Kings Jewelers has been a jewelry and watch retailer since 1912. Fourth-generation owner/operator David King says his company has always managed to stay ahead of the curve. With locations in South Florida and Nashville, the company serves a global clientele of high-net-worth and ultra-high-net-worth consumers, selling to them super luxe brands such as Breguet, Cartier, Chanel, Chopard and Harry Winston.
WIth their histories, perhaps it’s not a coincidence that Brandoff and King are each launching club-style rental programs in the watch and jewelry category.
“The concept of high-end rentals has affluent consumers of luxury goods adapting to a fresh and intelligent approach to affordable and accessible luxury,” King says. “This new mentality is a direct response to the demand from the savvy and conscious consumer.” His new company is called Hautevault.com.
Brandoff launched Eleven James, a watch membership program “offering access to curated collections encompassing the latest, most popular, and vintage watch styles.”
Both ventures provide concierges to assist their members in making their picks. In the case of Eleven James, members can wear timepieces for two-month periods and get access to different collections either three or six times a year.
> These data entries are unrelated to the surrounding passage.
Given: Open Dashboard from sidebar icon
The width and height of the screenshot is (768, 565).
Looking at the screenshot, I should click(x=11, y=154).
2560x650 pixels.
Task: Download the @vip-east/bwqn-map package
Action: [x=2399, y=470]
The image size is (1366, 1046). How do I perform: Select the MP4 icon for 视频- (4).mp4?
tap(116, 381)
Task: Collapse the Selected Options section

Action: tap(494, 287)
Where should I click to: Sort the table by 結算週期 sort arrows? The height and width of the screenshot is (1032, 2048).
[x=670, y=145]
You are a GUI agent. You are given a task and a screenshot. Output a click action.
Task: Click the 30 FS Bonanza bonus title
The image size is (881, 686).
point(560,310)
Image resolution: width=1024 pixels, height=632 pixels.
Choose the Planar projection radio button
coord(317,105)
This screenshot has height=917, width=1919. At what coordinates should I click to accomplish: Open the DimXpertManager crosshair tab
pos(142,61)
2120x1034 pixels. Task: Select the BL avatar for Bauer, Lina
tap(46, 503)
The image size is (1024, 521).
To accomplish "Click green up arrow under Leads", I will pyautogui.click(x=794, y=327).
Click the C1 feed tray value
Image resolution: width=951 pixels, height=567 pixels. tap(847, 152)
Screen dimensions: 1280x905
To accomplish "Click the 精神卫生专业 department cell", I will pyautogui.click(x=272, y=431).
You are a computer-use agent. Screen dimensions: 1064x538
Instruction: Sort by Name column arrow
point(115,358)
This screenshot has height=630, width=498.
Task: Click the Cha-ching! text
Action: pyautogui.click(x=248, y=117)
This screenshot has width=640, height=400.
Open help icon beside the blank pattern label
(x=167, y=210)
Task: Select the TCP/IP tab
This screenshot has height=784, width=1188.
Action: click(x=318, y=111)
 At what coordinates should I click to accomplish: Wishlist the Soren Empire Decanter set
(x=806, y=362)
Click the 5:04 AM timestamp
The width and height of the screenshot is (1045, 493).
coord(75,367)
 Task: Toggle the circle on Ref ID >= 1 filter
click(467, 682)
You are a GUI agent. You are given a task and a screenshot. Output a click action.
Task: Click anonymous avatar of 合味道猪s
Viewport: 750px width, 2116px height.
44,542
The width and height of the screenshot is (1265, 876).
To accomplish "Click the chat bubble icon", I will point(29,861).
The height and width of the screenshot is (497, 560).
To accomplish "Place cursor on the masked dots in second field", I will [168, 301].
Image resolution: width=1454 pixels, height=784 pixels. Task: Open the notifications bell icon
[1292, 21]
King calls Hautevault.com “the luxury of jewelry and watch rentals.” There are four membership levels allowing rentals of items retailing for between $5,000 and $100,000. If you have a fancy event and you need a show stopper you haven’t worn before, a diamond and pearl necklace that sells for $98,500 can be rented for $2,450 a week. If you want to buy, rental fees are applied to the purchase.
King says sites such as Bag Borrow or Steal and Rent the Runway demonstrate how the luxury rental market has expanded beyond jets and villas.
Douglas Gollan, editor-in-chief of Elite Traveler, a magazine distributed globally aboard private jets, says, “Marquis Jet was one of the first companies that made private jet travel a lifestyle choice. Do you get home in time for your kid’s soccer game? Why can’t the family dog come to the house in Aspen? Both these concepts recognize while sometimes buying watches and jewelry like real estate is an investment, other times, like renting a house in the Hamptons, it is a lifestyle decision where one doesn’t want to have to think about future valuations.”
Brandoff and King think there is plenty of room in the luxury rental market. King says it’s in its “infancy.”